# Best way to teach



## D2n6y (Aug 26, 2019)

Hi everyone I'm hoping for some advice, I'm new to owning a cocktail and I would like some good advice on how to approach my cocktail and get him use to me when I'm trying to give him treats through the cage, eventually I want him out and happy to be on my hand/shoulder. 

When I go near his cage he will move to the other side. 

Thanks in advance


----------



## LeahB (May 25, 2016)

Hi. Start by talking and whistling to him a lot. See what he responds to and try to get a dialog going. Also, put a "treat cup" in his cage. The idea is that he learns that you coming close means he gets something tasty. At first, move away after you put the treat in. Eventually, he will come and eat the treat with you nearby. When you think he is ready, you can hold something like a piece of millet just above the treat cup. 

The idea is to move at his pace. You want him to be truly comfortable around you, not just tolerate your presence. It's best to do several short training sessions a day and try to end while he's still comfortable.

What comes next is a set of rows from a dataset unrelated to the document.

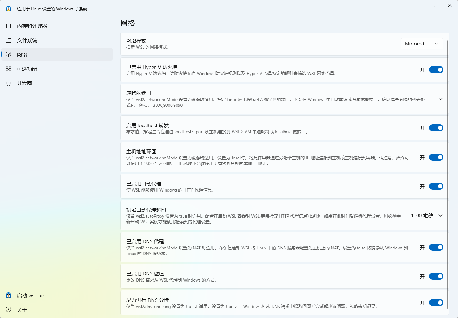Disable the Hyper-V 防火墙 toggle
This screenshot has width=458, height=318.
pyautogui.click(x=436, y=70)
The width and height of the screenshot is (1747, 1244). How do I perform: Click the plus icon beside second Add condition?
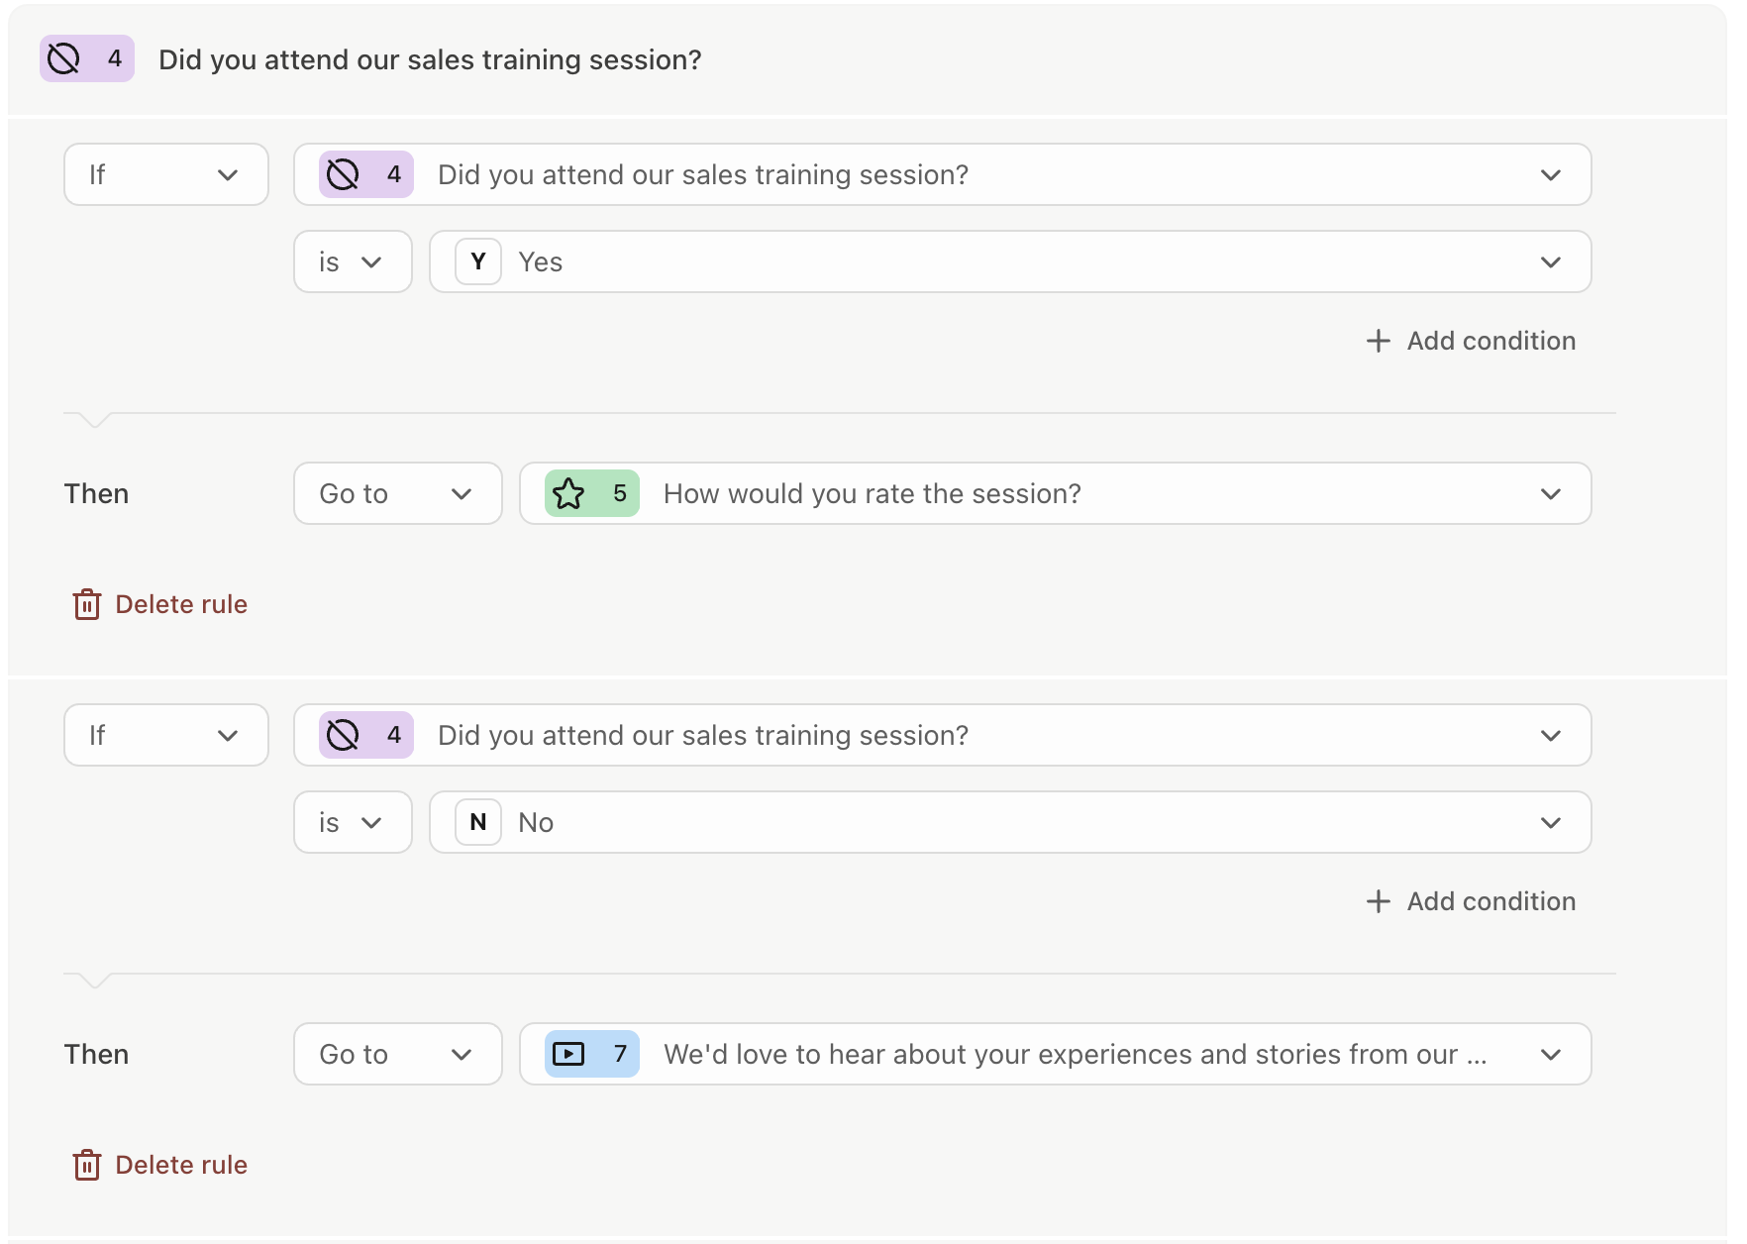(1379, 901)
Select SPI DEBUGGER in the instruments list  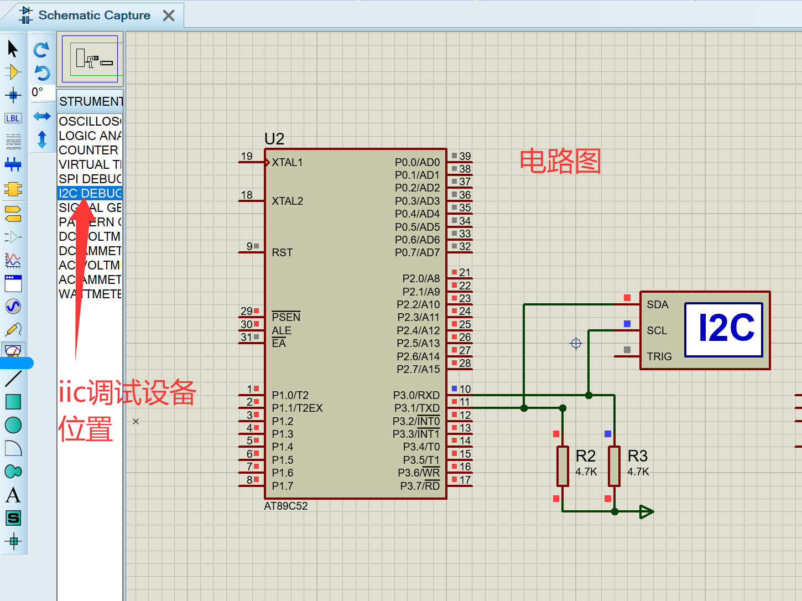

While this is going on, you still need to clean his cage etc. Do that matter of factly. Try to keep you movements slow. He will be alarmed, but try to keep it at a minimum. Leave him a small treat when you are done. ;-)


----------



## silpugs (Oct 27, 2016)

*socialize him*

I would have started immediately with putting your hand in the cage and getting him/her to go on your finger ( say UP). Then once he is adjusted to that, you can give him a seed to take from your hand. They have to be comfortable with you. They are very social birds so this should not be hard. Keep us posted.


----------